セッション記号 S (固体地球科学) » S-VC 火山学

[S-VC47] [JJ] 活動的火山

2017年5月22日(月) 09:00 〜 10:30 コンベンションホールA (国際会議場 2F)

コンビーナ:前田 裕太(名古屋大学)、青木 陽介(東京大学地震研究所)、座長:熊谷 博之(名古屋大学大学院環境学研究科)、座長:森田 裕一(東京大学 地震研究所)

09:30 〜 09:45

[SVC47-03] ストロンボリ火山の山腹噴火前のキツツキ地震活動について

*近藤 弦1青山 裕1西村 太志2川口 亮平3山田 大志1三輪 学央4藤田 英輔5リペペ マウリツィオ6ジェンコ リカルド6 (1.北海道大学大学院理学研究院 附属地震火山研究観測センター、2.東北大学大学院理学研究科地球物理学専攻、3.気象研究所、4.防災科学技術研究所、5.防災科学技術研究所観測・予測研究領域 地震・火山防災研究ユニット、6.フィレンツェ大学)

キーワード:ストロンボリ火山、キツツキ地震活動、噴火遷移過程

イタリアのストロンボリ火山は、2014年8月7日に山腹からの溶岩流出活動に移行した。我々は、2014年5月末から翌年2015年6月まで、ストロンボリ火山の火口周辺で広帯域地震計と傾斜計による臨時観測を行い、溶岩流出活動を挟む時期のデータを得ることができた。本発表では、溶岩流出の直前にあたる7月22日(15日前)から山腹噴火までに見られた特異な地震群の波形特性について報告する。

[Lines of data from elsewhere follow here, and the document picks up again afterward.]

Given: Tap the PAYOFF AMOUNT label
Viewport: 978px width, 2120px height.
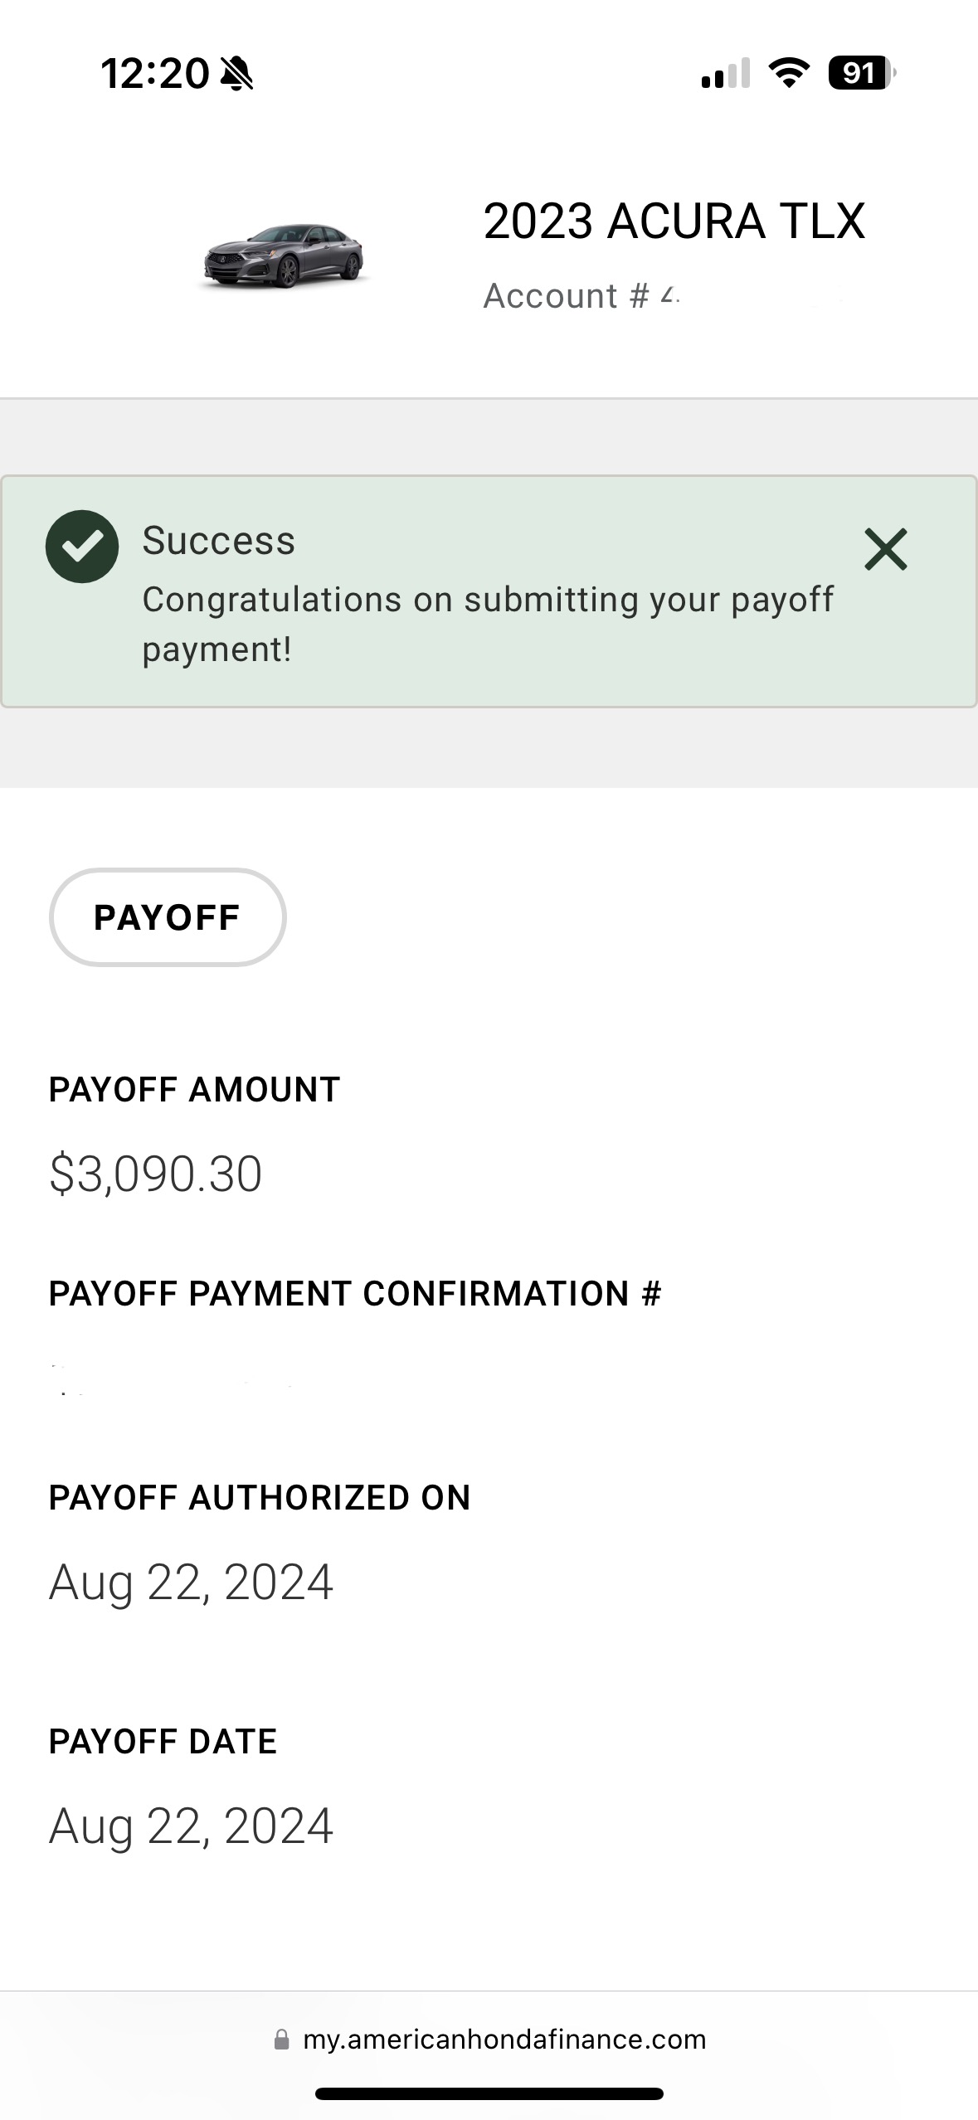Looking at the screenshot, I should [195, 1090].
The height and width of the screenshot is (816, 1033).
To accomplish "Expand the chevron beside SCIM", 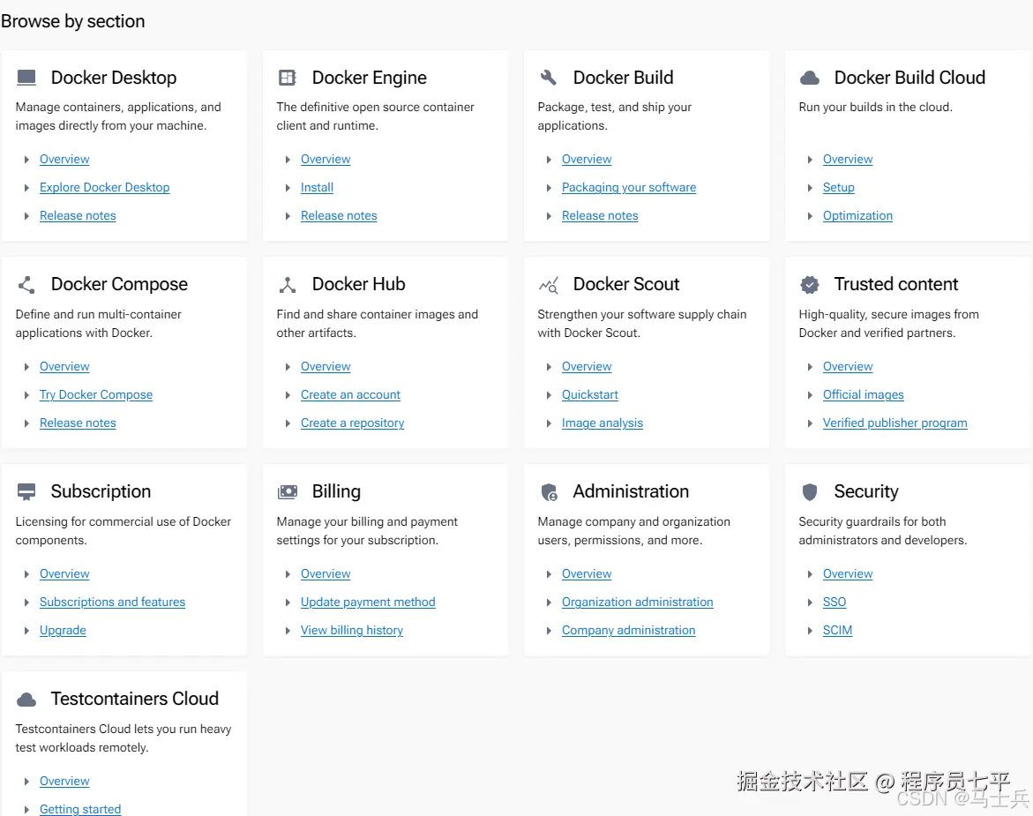I will (x=809, y=630).
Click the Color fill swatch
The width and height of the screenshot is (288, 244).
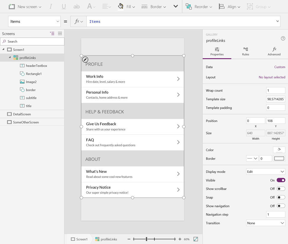[x=279, y=150]
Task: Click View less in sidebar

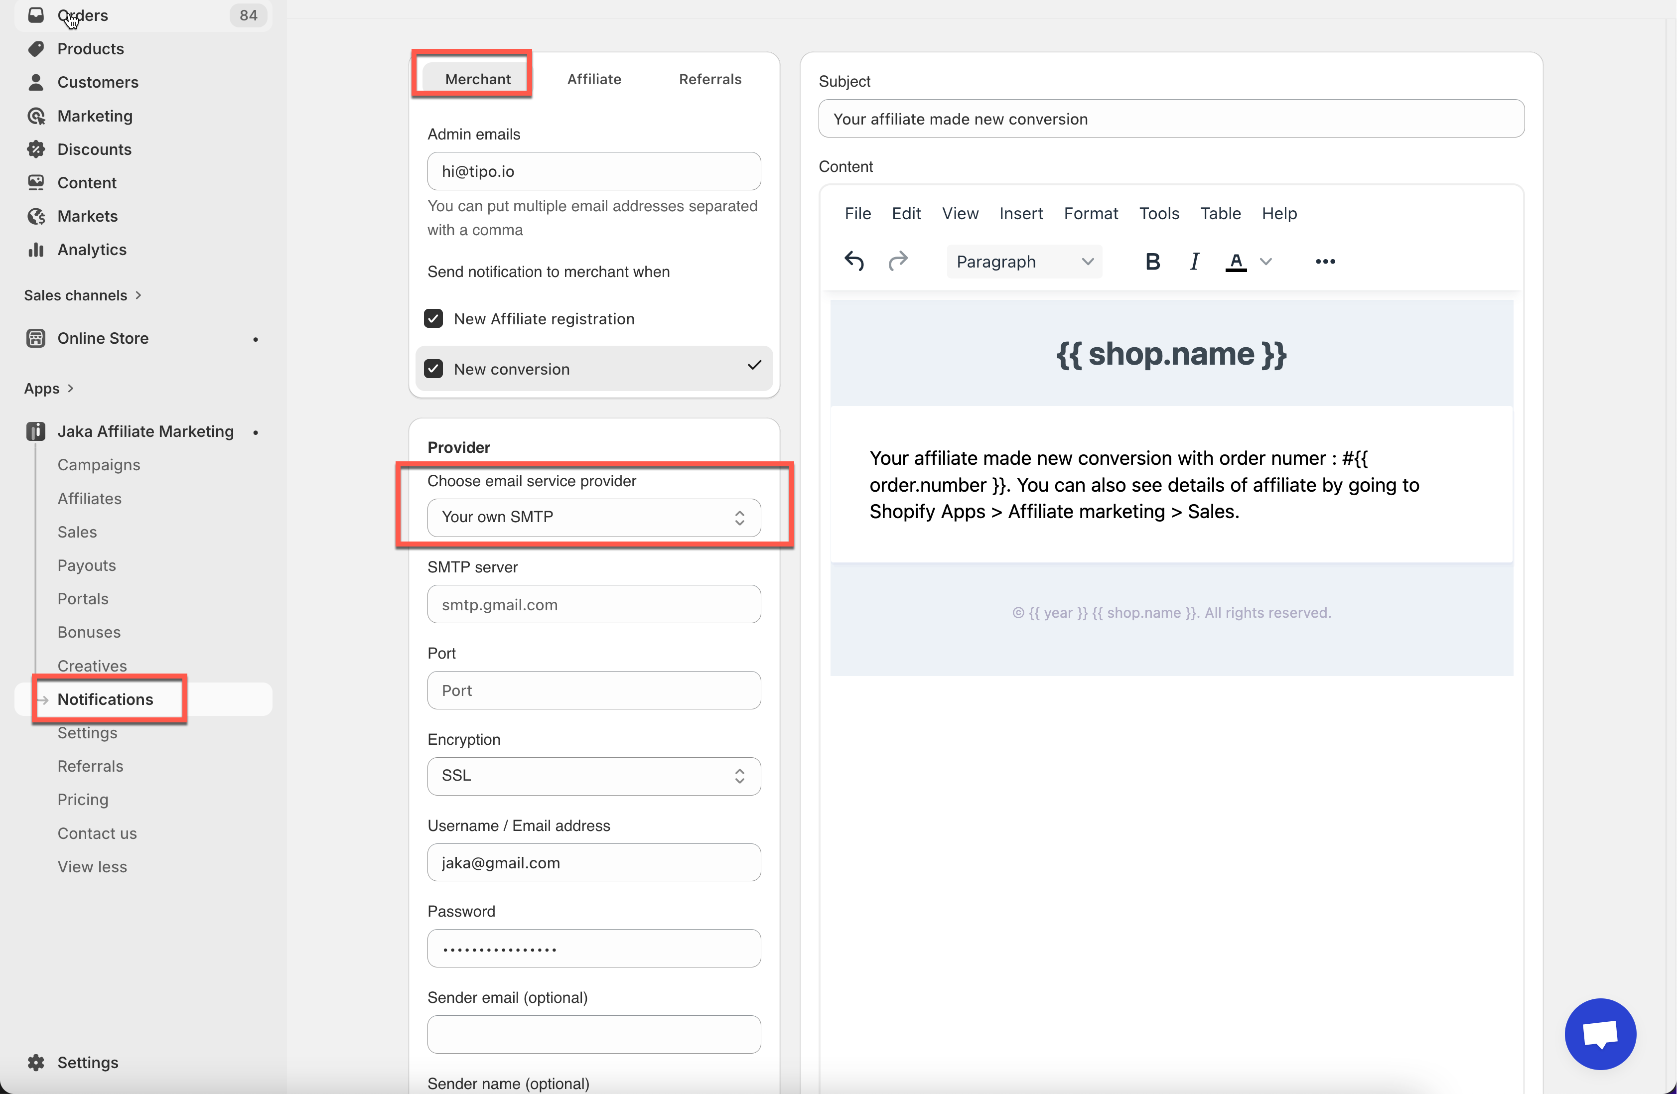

特異な地震は、7月22日から8月6日12:00まで見られ、通常の活動期に見られる背景的な火山性微動に重なる形で、出現と消失を繰り返している。その波形は、いくつものパルスで構成されており、数分から十数分間継続した後、大振幅のパルスを起こして消失する。小休止の時間を挟みながら、パルス状の振動が繰り返し現れることから、この特異な地震群をキツツキ地震活動(woodpecker seismicity)と名付ける。キツツキ地震に対してスペクトル解析を行ったところ、卓越する周波数は見出せなかったが、およそ4Hz-12Hzの信号で構成されていることがわかった。キツツキ地震を構成する個々のパルスは波形が非常によく似ており、同一イベントの繰り返しである可能性が高いと考えられた。相似性を調べるため、一つのパルスを含む2秒間(201サンプル)の地震波形をテンプレートとして、連続波形に対して1サンプルずつずらしながら、相関係数の計算を行った。その結果、どの期間のキツツキ地震でも相関係数が0.7以上と、高くなることがわかった。テンプレートに選ぶパルス波形を変えても同様の結果が得られた。

キツツキ地震活動は溶岩流出に先行する時期に特徴的に見られることから、山腹噴火へ向けたダイク貫入に関する情報を持っている可能性が高いと考えた。そこで、キツツキ地震パルスの震源位置の時間変化を調べるために、二観測点(RFR,PZZ)で観測された地震波形に対して、同一時刻のテンプレートを使用し、相関係数がピークとなる時間の相対変化を検討した。その結果、相関係数のピークが立つ時刻には相対変化が見られないことが確認された。このことから、キツツキ地震の個々のパルスは同一の発生メカニズムと震源位置を持っていると考えられる。

キツツキ地震は、震源メカニズムや震源位置が変化しないことから、山腹へ向けたダイクの伸長を反映した活動とは考えづらい。とは言え、その活動期間を考えると、山腹噴火への分岐過程における何らかの変化を反映している可能性は依然として高い。今後はキツツキ地震と、その裏で定常的に発生している超長周期地震(VLP)との関係性についても検討を行っていく予定である。